Author's Commentary (From econoblog 101)

I am writing a grant application which would allow me to teach a MOOC (massive open online course) on the bread & butter of (monetary) economics: how does the monetary system function? It is all quite basic stuff, but I am very much afraid that not many colleagues in Germany could explain to their students how money is created, how banks clear their accounts at the end of the day, how the government spends or how the fiscal is related to the monetary. I am glad to see that Thomas Piketty speaks out in favor of my view of economics: providing understanding of elementary economics before moving on (if one is so inclined) to mathematical models that are more abstract.


Econintersect Transcript of Piketty's Interview Remarks (Note: We had extreme difficulty because of the pronunciation characteristics to be sure we got an exact transcript. Corrections will be gratefully accepted.)

What can students and the next generation do to promote economic justice?

The first importance to do is democratization of economic knowledge to affirm the bad economic policies and the interests of the wealthy came from the fact that we sort of abandoned economic knowledge to a group of stupid specialists and experts in economic issues. I see there is no such thing as economic science; there are social sciences in economic processes that involve social control of world relations. What is really important, first of all, is not to leave economic issues to others and to - you know ... They belong to every citizen, they belong to every social scientist, they belong to every (unintelligible) ...

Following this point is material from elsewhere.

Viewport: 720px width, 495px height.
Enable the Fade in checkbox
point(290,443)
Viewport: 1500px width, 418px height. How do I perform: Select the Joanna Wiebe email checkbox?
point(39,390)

Why is it important for you to have this conversation at the New School tonight?

The New School is very closely associated to the (unintelligible), the place I come from in France, and I returned to the (unintelligible) because I thought it would be easier for me to promote a more interdisciplinary approach to economy. And of course the New School would have been a place where I would have been happy as well.

How do you think the teaching of economics or economic curriculum should change?

We should teach economics much more in conjunction with economic history, social history, political science. It is just impossible to study issues such as the dynamics of income and wealth distribution in a joining(?) economic manner. It is very important that the students don't use all their energy in abstract mathematical models, which can be useful sometimes but only as a condition that we use a simple model to explain a lot of history called(?) fact of social evolution. And to affirm, economics has been doing exactly the opposite which is a very subjective mathematical model to explain very little empirical measure(?) or sometimes no empirical measure(?) at all.

How can an economist change the world?

First of all I don't think there is really such a thing as an economist. Personally, as you know, I think of myself as a social scientist and I don't think an economist can be distinguished from a social scientist in general. So I think social scientists in general can contribute to a more informed democratic debate and what should be important is to change (unintelligible) and to contribute to this economic and political debate.